Voice fingerprints on a budget: reproducing Baidu's speaker ID
An unofficial but thorough Keras/TensorFlow port of Baidu's Deep Speaker, complete with pretrained models and a six-day training recipe on consumer GPUs.

What it does
Maps audio clips to 512-dimensional “voice fingerprints” using a ResCNN trained first with softmax, then refined with triplet loss. You feed it MFCCs from a WAV or FLAC; it returns an embedding where cosine similarity tells you whether two utterances come from the same speaker. The repo includes pretrained checkpoints, inference code, and the full training pipeline.
The interesting bit
The two-stage training mirrors the original paper’s philosophy but is honest about the hardware reality: ~6 days on a GTX 1070/1080 Ti, 300 GB SSD scratch space, and 32 GB RAM plus swap. The author also ships a Chinese cloud mirror for the pretrained model—practical, not performative.
Key highlights
- Pretrained ResCNN Softmax+Triplet model: 99.7% accuracy, 2.5% EER on LibriSpeech “all” (2,484 speakers)
- TensorFlow 2.3–2.6 compatible; inference works on newer versions, evaluation scripts pinned to 2.3
- CLI handles the full drudgery: download LibriSpeech, build MFCCs, train softmax (~3 days), train triplets (~3 days)
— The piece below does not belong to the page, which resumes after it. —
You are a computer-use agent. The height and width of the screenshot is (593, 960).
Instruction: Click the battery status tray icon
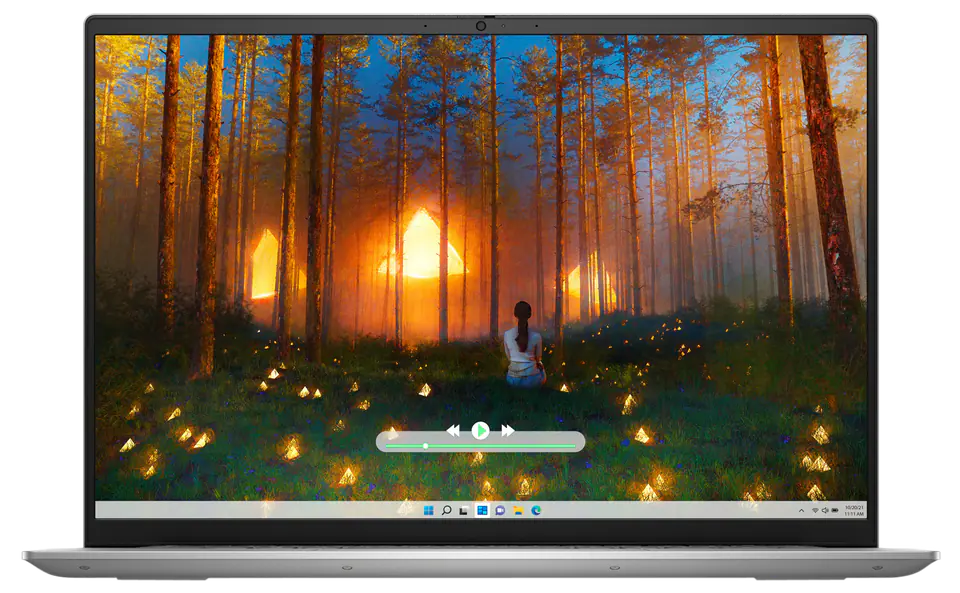pyautogui.click(x=834, y=510)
- Supports custom datasets if you match LibriSpeech’s directory layout and use FLAC (or
ffmpegfrom WAV) - Triplet loss with hard negative mining; author notes the training loss plateaus because hard examples stay hard
Caveats
test-modelevaluation breaks on TensorFlow >2.3; the README explicitly warns about this- Performance drops on noisy data; the author recommends preprocessing with Sox to strip silence and background noise
- Training demands are substantial—this is not a “pip install and go” solution for casual experimentation
Verdict
Worth a look if you need speaker verification/identification and want a reproducible, documented baseline without enterprise tooling. Skip it if you need real-time streaming inference or a plug-and-play API; this is research code with training wheels, not a product.